TEXT EXCERPT »

=== Section Start ===

Pittsburgh Logo
File #: 2005-1143    Version: 1
Type: Resolution Status: Passed Finally
File created: 3/8/2005 In control: Committee on Public Works & Environmental Services
On agenda: Final action: 3/22/2005
Enactment date: 3/22/2005 Enactment #: 191
Effective date: 4/1/2005    
Title: Resolution authorizing the Mayor, the Department of Public Works, Bureau of Environmental Services to reinstate a city rodent control program in coordination with the Allegheny County Health Department.
Sponsors: Douglas Shields, Gene Ricciardi, All Members
Indexes: MISCELLANEOUS
Attachments: 1. 2005-1143.doc
Presenter
Presented by Mr. Ravenstahl

Title
Resolution authorizing the Mayor, the Department of Public Works, Bureau of Environmental Services to reinstate a city rodent control program in coordination with the Allegheny County Health Department.
Body
WHEREAS, it is estimated that the United States has some 100,000,000 rats. Rats cause enormous economic loss, consuming or contaminating vast quantities of food and destroy property when they cause fires by gnawing the insulation from electric wires. Each rat damages between $1 and $10 worth of food and other materials per year, and contaminates 5 to 10 times more. Thus, rats may cost the United States between $500 Million and $1 Billion annually in terms of direct economic losses; and,

WHEREAS, Rats and mice are responsible for spread of diseases, either directly, as by contamination of human food or indirectly, by way of rodent fleas and mites. Diseases spread by rats include rat-bite fever, leptospi rosis salmonellosis, trichinosis, murine typhus fever plague, rickettsialpox, lymphocytic choriomeningitis; and,

WHEREAS, in any urban center, controlling rat populations is a matter of public health and is widely recognized as a municipal service function. To rely upon citizen action in controlling the rat populations is ineffective at best and potentially dangerous at worst due to inappropriate applications of poisons that pose a threat to protected wildlife and domesticated pets. Controlling rat populations, not individual rats, is the key to a successful rodent-control program in a community; and,

WHEREAS, the Allegheny County Department of Health (ACHD) requires municipal employees to be a certified municipal pest control operator (PCO) in order to place bait or use pesticide. The ACHD offers the required training program and provides annual continuing training needed to keep the certification up to date. Furthermore, the ACHD provides technical assistance in identification of food and shelter sources when municipalities encounter persistent rodent populations. The ACHD works with municipalities to develop a comprehensive plan of attack, including code enforcement, baiting and education and, provides bait to certified municipal PCOs at no charge; and,

WHEREAS, The City of Pittsburgh has, due to severe financial constraints, eliminated its Rodent Control program in order to adhere to the Act 47 Coordinator's Recovery Plan.

=== Section End ===

STORED DATA »
=== Section Start ===

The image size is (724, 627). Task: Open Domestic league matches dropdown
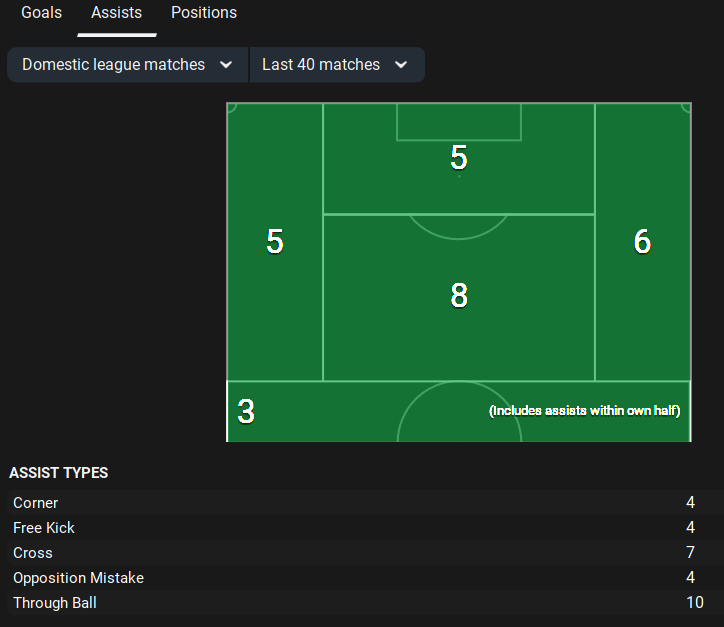(114, 65)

=== Section End ===

ACTIONS TO TAKE »
A - Copy the rodent control resolution word for word from "WHEREAS, The City" to "Coordinator's Recovery Plan.".
B - In the rodent control resolution, what must municipal employees be before they may place bait or use pesticide?
The material after the rodent control resolution comes from a separate source.

PER-TASK ANSWERS »
A -
WHEREAS, The City of Pittsburgh has, due to severe financial constraints, eliminated its Rodent Control program in order to adhere to the Act 47 Coordinator's Recovery Plan.

B - They must be certified municipal pest control operators (PCOs).